Are Large Language Models Consistent over Value-laden Questions?
This addresses the problem of assessing LLM reliability for simulating human values, which is important for AI ethics and deployment, though it is incremental by building on prior inconsistency claims with new measures.
The study investigated whether large language models (LLMs) are consistent in their answers to value-laden questions, finding that models are relatively consistent across paraphrases, use-cases, translations, and within topics, with base models being more consistent than fine-tuned ones and consistency varying by topic (e.g., 8,000 questions across 300 topics).

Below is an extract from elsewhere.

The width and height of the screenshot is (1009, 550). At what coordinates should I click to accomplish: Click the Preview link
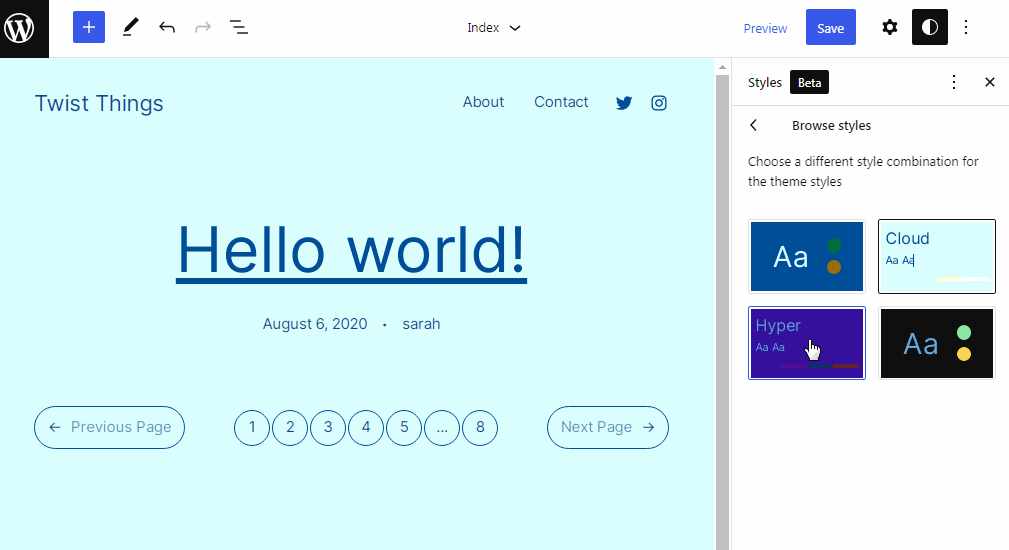765,28
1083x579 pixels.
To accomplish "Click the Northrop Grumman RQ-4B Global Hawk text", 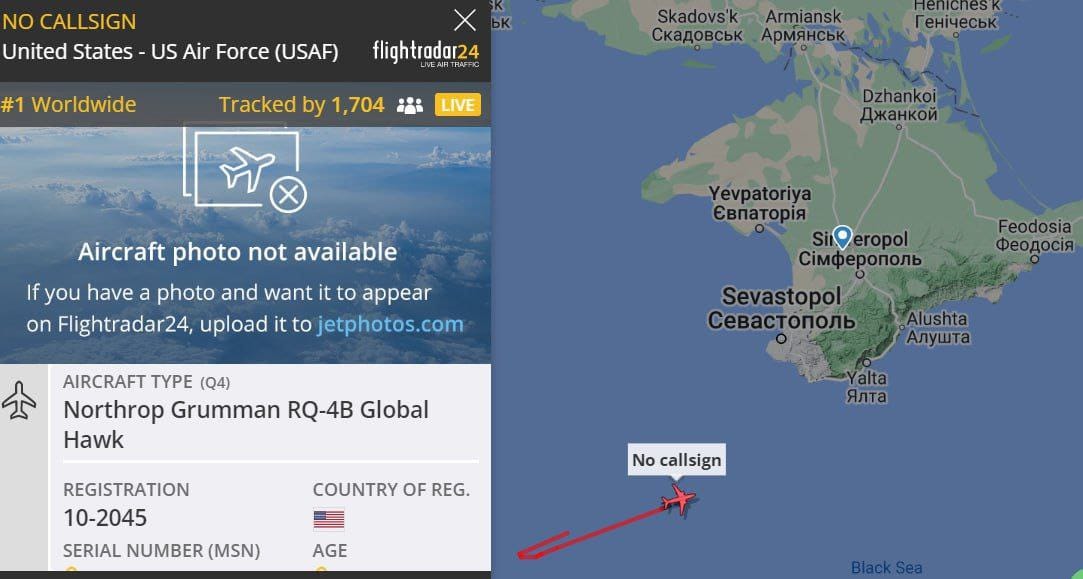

Large language models (LLMs) appear to bias their survey answers toward certain values. Nonetheless, some argue that LLMs are too inconsistent to simulate particular values. Are they? To answer, we first define value consistency as the similarity of answers across (1) paraphrases of one question, (2) related questions under one topic, (3) multiple-choice and open-ended use-cases of one question, and (4) multilingual translations of a question to English, Chinese, German, and Japanese. We apply these measures to small and large, open LLMs including llama-3, as well as gpt-4o, using 8,000 questions spanning more than 300 topics. Unlike prior work, we find that models are relatively consistent across paraphrases, use-cases, translations, and within a topic. Still, some inconsistencies remain. Models are more consistent on uncontroversial topics (e.g., in the U.S., "Thanksgiving") than on controversial ones ("euthanasia"). Base models are both more consistent compared to fine-tuned models and are uniform in their consistency across topics, while fine-tuned models are more inconsistent about some topics ("euthanasia") than others ("women's rights") like our human subjects (n=165).